Dent emphasizes that every major speculative bubble ultimately ends in catastrophic losses and believes that this time will be no exception.

As he says: “The bubble will inevitably burst because this time it has already swollen to an irrational degree”.

Dent concludes that the only asset likely to “survive” is US government bonds, “because they can print money to repay”.

At this point, the economist appears to disagree with other well known economists, including Peter Schiff.

Schiff recently predicted an unprecedented collapse of the US dollar in 2026.

Precarious crossroads

The truth is that the global financial system is at an extremely precarious crossroads.

A 17 year debt superbubble, inflated by monetary interventions after 2008, is now balancing on the edge of collapse.

However, amid this impending crisis, strategic defensive positioning and disciplined asset allocation offer a path to risk mitigation.

The roots of the crisis lie in the period after the 2008 collapse.

Central banks, led by the US Federal Reserve, injected trillions into global markets to stabilize the system.

Instead of allowing a natural deleveraging process, these interventions artificially supported asset prices, creating a speculative superbubble.

Bitcoin, often considered a barometer of extreme market conditions, has followed a similar pattern.

Historical data show that Bitcoin rarely records a new high after the peak of a four year cycle, with declines of at least 77% following such peaks.

By 2026, Dent predicts that Bitcoin could fall to 30.000 dollars, or even to 15.600 dollars, if the bubble bursts.

The artificial intelligence sector, and especially stocks such as NVIDIA, has turned into the new “Cisco” of the dot com bubble era, with valuations detached from fundamentals, according to Dent.

Although the long term potential of AI is indisputable, current prices presuppose perpetual growth in a world where debt fueled bubbles rarely end without a violent correction.

As many economists agree that the 2026 crash is approaching, tactical asset allocation must prioritize resilience over growth.

The tactical allocation model of Invesco (October 2025) points to a contraction regime, with a strong preference for fixed income over equities and an overweighting of quality and duration.

This approach reflects a cautious stance amid declining global risk appetite, as captured by the Global Risk Appetite Cycle Indicator (GRACI), according to Invesco.

GMO analysis reinforces this defensive shift.

Investors are called upon to reduce their exposure to AI driven equities and reallocate capital toward non US markets, deep value stocks and liquid alternative investments.

These sectors offer more attractive valuations and a better risk return profile in a potential downside scenario.
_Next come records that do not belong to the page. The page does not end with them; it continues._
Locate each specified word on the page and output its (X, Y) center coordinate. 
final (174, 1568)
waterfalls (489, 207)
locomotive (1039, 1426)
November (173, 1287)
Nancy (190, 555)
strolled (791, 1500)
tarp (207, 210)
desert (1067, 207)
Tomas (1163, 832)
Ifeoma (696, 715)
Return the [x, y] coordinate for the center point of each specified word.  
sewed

Correspondingly, BlackRock proposes a redefinition of diversification, with a combination of liquid alternatives, digital assets and international equities, in order to reduce volatility.
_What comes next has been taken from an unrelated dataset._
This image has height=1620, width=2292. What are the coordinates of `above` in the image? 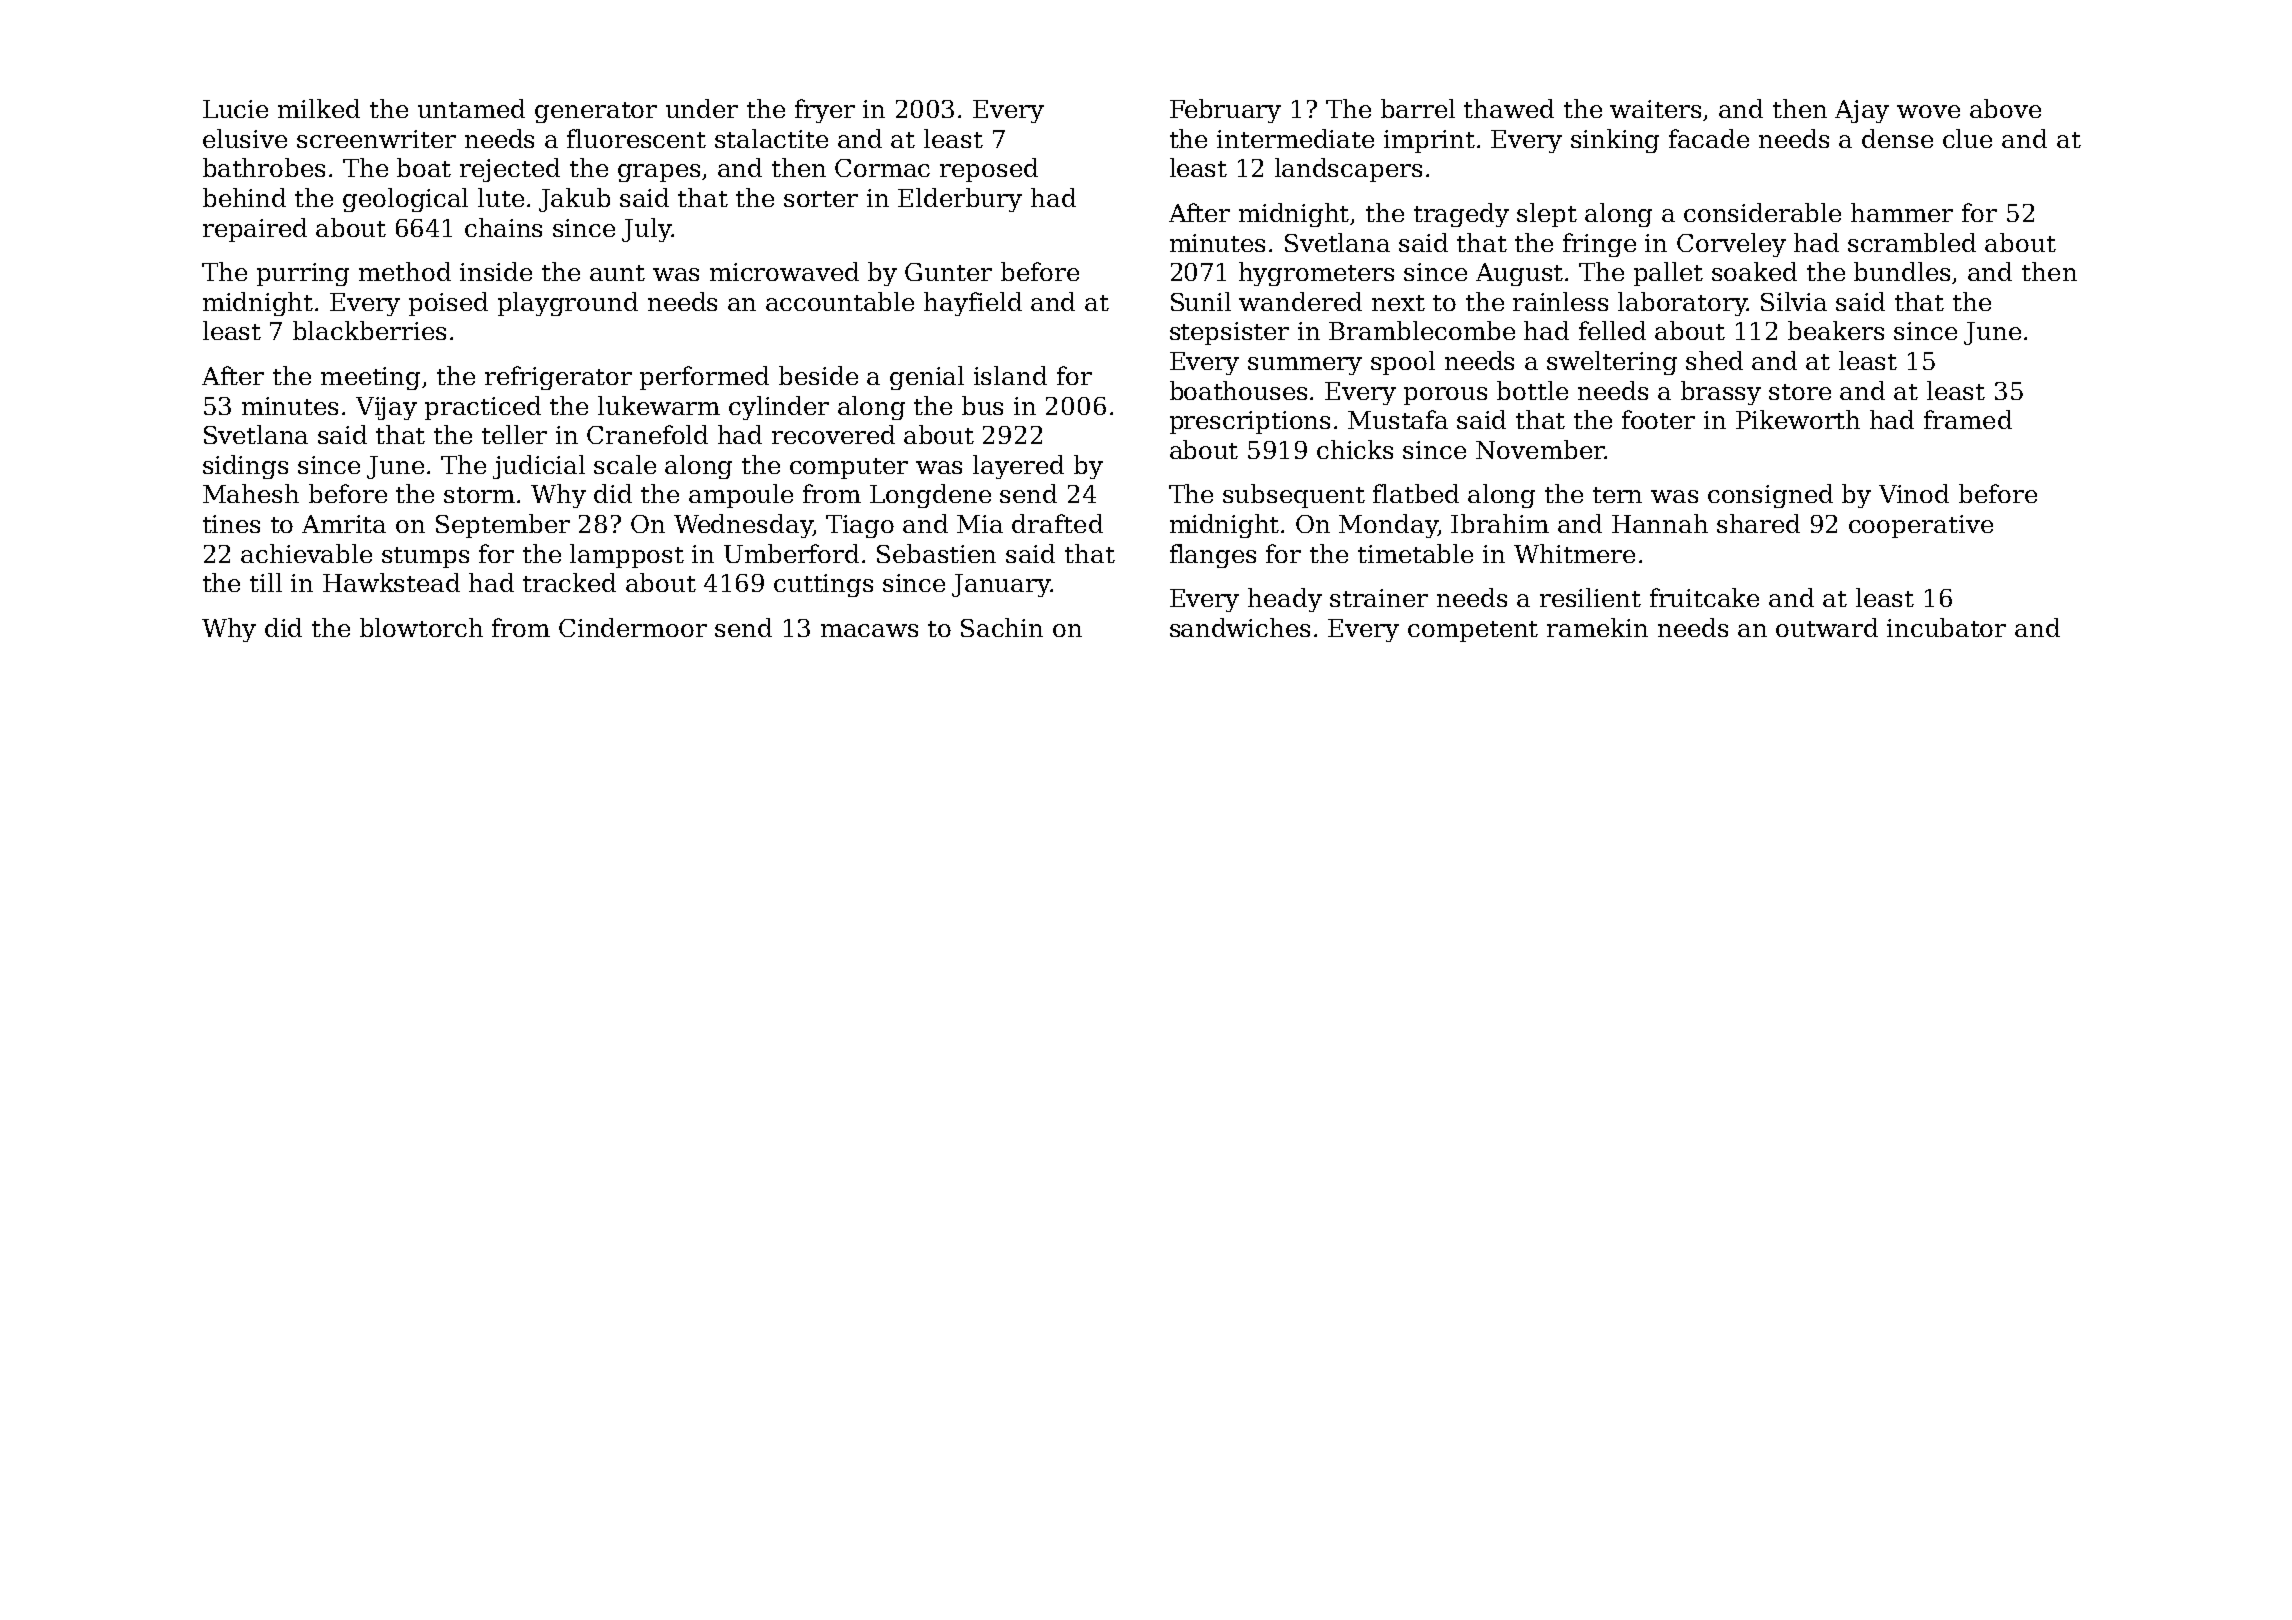 It's located at (2005, 108).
Practical defensive strategies for 2026

Shift to high quality fixed income: US government bonds, TIPS and emerging market bonds offer yield and downside protection. Despite discussions about the long term sustainability of the dollar, its immediate role as a reserve currency ensures liquidity in times of crisis, according to Cambridge Associates.

Diversification beyond US equities: Non US markets, especially in Asia and Europe, offer exposure to growth without the speculative burden of US AI stocks, according to GMO.

Emphasis on deep value stocks and defensive sectors: Utilities, healthcare and consumer staples, sectors with stable cash flows and low leverage, historically outperform during correction periods, according to market analysts.

Utilization of liquid alternative investments: Hedge funds, private credit and real assets such as gold can act as a buffer against equity market volatility, according to BlackRock.

In conclusion, the explosion of the 17 year debt superbubble is not a question of if, but when.

By adopting a defensive stance, with emphasis on fixed income, geographic diversification and avoidance of speculative excesses, investors can navigate the storm.

As indicated by Dent’s warnings and the 2025 asset allocation models, the key to survival in 2026 lies in recognizing the fragility of today’s system and taking timely, decisive measures to protect capital.